Exit the King presents Ionesco’s favorite hero, Berenger, as
the fumbling king of a deteriorating country. It’s one of his most
optimistic plays. As the finale of the Exit’s Absurdist Season, it
has not just an apt name but also a vividly absurd set -- the
huge colorful throne could be an upholstered lifeguard tower,
flanked by mushroom-stools out of Alice in Wonderland. The
royal guard wears bicycle-safety gear, a red codpiece, and a
breastplate mounted with a barbecue grill. Juliet the
chambermaid clanks around the stage with towels and kitchen
utensils tied around her waist, and the king wears duck
slippers, a plastic cape, and fools’ motley on his legs. All this
threatens good things for the play, but the colors blare with
false promise.
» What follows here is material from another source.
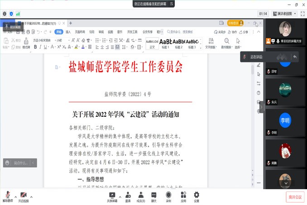307x205 pixels.
Task: Select the 开始 ribbon tab
Action: (x=58, y=32)
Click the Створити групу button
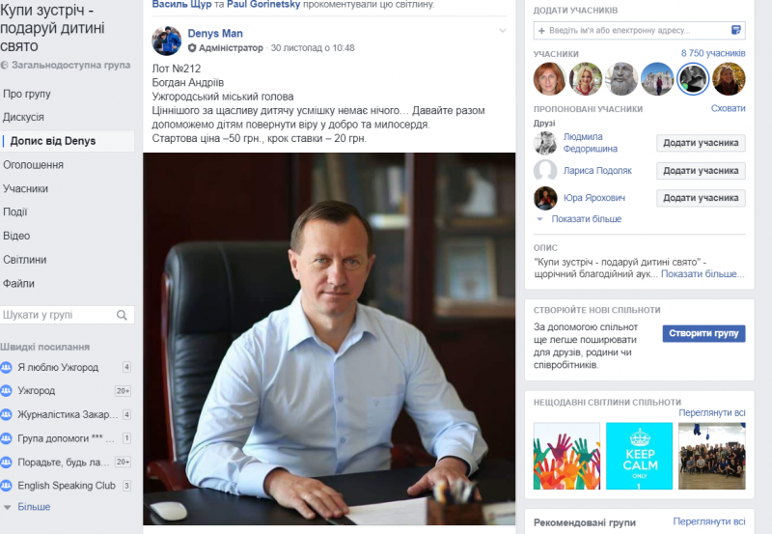 (x=703, y=333)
They show the king’s country as a candied place
where people in ridiculous disguises connive and flatter and lie;
and any hopes for the show, at least at first, are just as false.
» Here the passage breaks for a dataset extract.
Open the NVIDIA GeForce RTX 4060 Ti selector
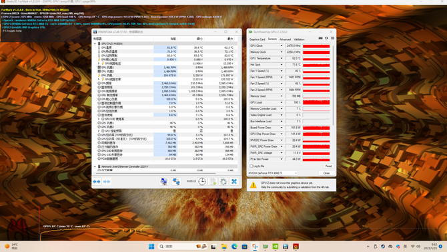 (272, 173)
Berenger seems to think his nation and power are intact, but his
courtiers tell him otherwise. The doctor and his first wife,
Queen Marguerite, seem to be staging a takeover. His second
wife, Queen Marie, is on Berenger’s side. She’s the voice of
optimism, wearing pink tights and a wedding cake on her head.
When the doctor says something negative, she urges Berenger
to “Sweep him off his feet in a whirlwind of willpower!” But of
course it’s the royal willpower that’s failing. Most of this first
act feels listless: The players, except for C. Paul Canaday as
the guard, speak with an uninhabited stiltedness that doesn’t
quite scare up comic effect. Dropping the stiltedness and just
speaking clearly, as John Girot does now and then as the
doctor, works just fine; but during the first act there’s still a
sense that the cast hasn’t felt its way into Ionesco’s comedy.
By Act 2, the king has gone completely potty and slumps under
a blanket in a wheelchair. Everyone lists the accomplishments
of his 400-year reign while they wait for him to die. Then,
unexpectedly, his heart speeds up; he stands and gives a
strange speech -- “There’s a mirror in my entrails where
everything’s reflected” -- and goes blind. This is where both
the production and the king improve. Most of Berenger’s court
exits, and the king is left, fading and blind, at the mercy of his
former wife. Queen Marguerite looks like the evil queen from
Snow White, only with bubble pack on her collar. Gene
Thompson plays the bent and helpless king with real humility,
eyes rolled to the ceiling, and Kathryn Wood’s cold voice as
the queen is spellbinding. The last lines of Exit the King have
an astonishing optimism that this production teases out nicely,
as the queen coaxes Berenger out of his narcissistic dream.